[start]

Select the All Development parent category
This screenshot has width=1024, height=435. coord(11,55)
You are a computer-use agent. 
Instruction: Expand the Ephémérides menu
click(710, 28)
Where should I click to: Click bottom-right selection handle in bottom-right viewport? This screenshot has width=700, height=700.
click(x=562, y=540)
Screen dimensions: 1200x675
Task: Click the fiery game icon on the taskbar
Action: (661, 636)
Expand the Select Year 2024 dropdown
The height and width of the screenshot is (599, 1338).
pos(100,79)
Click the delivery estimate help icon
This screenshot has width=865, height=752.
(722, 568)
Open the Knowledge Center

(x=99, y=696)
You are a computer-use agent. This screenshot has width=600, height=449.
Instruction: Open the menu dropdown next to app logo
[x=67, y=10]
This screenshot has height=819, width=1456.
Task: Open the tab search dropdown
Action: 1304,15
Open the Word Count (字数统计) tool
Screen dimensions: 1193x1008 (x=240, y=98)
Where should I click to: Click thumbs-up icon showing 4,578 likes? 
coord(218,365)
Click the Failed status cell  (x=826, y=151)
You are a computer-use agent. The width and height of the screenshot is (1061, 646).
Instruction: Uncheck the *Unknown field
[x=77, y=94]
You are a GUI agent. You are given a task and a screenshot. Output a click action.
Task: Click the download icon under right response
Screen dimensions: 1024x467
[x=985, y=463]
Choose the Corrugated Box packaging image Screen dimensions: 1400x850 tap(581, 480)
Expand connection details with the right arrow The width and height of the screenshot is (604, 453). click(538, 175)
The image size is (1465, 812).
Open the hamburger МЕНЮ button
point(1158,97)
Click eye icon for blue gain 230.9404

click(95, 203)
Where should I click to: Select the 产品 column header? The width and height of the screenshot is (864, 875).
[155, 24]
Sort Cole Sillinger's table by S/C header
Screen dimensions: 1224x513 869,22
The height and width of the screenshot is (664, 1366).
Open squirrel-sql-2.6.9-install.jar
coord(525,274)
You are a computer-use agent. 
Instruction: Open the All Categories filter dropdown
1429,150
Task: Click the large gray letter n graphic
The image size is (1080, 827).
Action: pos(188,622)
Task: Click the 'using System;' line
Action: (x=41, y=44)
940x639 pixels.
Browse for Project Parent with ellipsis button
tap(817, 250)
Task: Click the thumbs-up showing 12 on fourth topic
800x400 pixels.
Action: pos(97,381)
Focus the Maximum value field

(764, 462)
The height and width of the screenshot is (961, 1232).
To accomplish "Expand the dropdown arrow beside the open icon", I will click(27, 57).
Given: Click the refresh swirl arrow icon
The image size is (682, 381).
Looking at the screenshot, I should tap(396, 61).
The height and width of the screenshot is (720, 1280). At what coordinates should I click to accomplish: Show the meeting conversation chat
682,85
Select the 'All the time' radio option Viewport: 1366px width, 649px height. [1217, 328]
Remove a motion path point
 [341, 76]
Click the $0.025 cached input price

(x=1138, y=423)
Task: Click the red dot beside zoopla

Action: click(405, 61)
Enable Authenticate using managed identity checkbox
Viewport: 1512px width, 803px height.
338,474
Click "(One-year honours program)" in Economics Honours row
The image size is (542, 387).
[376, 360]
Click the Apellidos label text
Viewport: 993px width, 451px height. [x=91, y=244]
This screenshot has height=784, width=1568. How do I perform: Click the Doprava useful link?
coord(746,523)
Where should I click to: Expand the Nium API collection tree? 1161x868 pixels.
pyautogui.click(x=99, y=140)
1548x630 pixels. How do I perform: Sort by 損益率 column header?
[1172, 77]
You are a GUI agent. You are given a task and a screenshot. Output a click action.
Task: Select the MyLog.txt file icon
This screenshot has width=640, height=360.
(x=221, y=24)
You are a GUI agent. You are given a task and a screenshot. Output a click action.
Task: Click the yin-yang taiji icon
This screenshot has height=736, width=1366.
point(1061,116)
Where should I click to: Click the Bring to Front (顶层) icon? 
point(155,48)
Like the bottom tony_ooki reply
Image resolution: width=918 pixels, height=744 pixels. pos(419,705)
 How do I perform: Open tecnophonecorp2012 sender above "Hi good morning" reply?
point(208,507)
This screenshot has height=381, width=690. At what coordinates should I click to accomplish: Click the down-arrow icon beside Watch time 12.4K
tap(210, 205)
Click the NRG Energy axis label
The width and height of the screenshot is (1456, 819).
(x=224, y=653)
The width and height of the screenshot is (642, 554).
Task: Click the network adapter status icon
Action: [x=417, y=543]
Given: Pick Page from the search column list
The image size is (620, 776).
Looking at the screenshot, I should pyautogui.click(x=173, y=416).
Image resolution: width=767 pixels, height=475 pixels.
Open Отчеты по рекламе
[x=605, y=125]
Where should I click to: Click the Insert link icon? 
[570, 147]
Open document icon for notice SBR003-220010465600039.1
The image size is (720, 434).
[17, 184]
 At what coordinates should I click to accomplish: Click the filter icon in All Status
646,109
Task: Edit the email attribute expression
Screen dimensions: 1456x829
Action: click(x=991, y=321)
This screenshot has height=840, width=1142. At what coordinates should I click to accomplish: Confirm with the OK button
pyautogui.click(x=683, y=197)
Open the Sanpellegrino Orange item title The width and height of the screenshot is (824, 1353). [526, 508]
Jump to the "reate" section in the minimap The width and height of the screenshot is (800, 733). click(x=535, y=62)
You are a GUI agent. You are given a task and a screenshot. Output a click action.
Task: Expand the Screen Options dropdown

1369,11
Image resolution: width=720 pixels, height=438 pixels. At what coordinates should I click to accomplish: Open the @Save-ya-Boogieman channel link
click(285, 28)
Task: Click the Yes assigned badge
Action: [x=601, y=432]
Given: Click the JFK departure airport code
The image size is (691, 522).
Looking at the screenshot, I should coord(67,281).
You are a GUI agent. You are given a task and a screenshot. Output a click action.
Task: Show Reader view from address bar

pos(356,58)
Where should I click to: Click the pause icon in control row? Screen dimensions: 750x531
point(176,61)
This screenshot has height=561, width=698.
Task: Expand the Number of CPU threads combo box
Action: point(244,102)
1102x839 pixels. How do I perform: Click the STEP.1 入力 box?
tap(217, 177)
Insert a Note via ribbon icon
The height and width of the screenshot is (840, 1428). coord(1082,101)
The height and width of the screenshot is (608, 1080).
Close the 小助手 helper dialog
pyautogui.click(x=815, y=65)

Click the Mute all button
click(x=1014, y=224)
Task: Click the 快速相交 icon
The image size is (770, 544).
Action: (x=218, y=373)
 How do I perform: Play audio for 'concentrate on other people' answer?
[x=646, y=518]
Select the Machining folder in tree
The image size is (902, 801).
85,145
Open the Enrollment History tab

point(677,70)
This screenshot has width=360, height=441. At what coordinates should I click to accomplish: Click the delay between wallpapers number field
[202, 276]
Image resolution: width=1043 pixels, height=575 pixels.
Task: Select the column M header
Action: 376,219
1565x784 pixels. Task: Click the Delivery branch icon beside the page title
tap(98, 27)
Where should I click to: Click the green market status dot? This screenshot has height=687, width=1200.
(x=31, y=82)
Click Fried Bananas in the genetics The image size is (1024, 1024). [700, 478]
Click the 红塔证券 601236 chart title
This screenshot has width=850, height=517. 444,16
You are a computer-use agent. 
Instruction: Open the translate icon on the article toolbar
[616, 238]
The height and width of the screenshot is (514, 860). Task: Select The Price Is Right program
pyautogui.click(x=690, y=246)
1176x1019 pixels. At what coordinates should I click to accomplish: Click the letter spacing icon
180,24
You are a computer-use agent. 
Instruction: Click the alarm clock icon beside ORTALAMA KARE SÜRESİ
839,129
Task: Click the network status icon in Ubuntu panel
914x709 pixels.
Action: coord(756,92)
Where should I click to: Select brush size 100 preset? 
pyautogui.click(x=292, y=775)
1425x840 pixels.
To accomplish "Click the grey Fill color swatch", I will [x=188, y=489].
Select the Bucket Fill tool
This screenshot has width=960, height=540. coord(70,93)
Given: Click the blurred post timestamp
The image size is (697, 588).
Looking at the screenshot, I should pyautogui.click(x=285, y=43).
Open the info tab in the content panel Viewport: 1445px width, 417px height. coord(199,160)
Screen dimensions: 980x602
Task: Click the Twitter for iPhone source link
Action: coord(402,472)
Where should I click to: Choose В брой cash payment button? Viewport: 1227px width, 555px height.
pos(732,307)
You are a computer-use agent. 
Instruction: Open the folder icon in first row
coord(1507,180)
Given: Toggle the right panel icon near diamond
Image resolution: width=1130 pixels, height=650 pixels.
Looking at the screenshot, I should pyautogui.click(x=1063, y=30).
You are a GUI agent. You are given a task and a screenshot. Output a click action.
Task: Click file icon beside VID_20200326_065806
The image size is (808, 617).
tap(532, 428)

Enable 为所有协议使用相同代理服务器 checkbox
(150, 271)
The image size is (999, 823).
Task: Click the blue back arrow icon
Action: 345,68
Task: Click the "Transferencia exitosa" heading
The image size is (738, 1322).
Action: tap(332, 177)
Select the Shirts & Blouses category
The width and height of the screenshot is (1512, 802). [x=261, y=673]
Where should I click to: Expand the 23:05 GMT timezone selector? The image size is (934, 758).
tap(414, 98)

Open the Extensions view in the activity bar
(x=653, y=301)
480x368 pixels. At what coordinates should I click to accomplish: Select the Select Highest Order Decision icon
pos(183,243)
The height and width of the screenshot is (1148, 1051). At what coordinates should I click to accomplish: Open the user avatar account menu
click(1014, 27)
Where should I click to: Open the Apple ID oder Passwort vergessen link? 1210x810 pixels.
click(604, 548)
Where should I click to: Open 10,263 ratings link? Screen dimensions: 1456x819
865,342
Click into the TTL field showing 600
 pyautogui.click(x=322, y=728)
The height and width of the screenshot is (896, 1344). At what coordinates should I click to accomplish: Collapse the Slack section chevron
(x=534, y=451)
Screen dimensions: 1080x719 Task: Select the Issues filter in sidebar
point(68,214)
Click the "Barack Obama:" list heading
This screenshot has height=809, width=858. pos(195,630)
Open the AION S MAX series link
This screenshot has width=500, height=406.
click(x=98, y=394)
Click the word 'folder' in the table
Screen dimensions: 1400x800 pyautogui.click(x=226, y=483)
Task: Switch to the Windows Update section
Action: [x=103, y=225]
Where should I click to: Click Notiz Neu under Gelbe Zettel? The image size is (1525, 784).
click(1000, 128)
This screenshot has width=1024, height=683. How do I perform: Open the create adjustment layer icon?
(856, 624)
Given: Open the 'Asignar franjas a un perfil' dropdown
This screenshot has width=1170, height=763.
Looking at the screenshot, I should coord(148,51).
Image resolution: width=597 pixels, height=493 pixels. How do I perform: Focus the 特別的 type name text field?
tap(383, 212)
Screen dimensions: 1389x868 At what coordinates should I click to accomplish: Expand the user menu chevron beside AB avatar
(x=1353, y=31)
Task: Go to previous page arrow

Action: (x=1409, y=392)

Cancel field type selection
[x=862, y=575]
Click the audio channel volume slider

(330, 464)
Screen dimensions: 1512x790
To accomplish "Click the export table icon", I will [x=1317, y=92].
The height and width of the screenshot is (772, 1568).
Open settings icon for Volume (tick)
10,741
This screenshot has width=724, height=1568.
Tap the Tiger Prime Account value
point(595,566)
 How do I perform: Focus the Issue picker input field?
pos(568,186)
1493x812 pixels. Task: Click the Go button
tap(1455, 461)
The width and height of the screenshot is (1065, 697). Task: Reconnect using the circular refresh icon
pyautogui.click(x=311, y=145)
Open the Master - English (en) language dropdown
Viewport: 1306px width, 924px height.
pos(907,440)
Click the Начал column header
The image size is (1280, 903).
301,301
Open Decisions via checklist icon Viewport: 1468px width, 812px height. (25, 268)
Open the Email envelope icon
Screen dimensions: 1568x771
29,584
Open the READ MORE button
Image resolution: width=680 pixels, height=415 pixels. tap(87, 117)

[end]

▸ Work to complete: Copy out the entries word for word, beginning at the line that contains "Where should I click to: Click thumbs-up" and ending after the line that contains "Click the Failed".

▸ Result of the exercise:
Where should I click to: Click thumbs-up icon showing 4,578 likes? 
coord(218,365)
Click the Failed status cell  (x=826, y=151)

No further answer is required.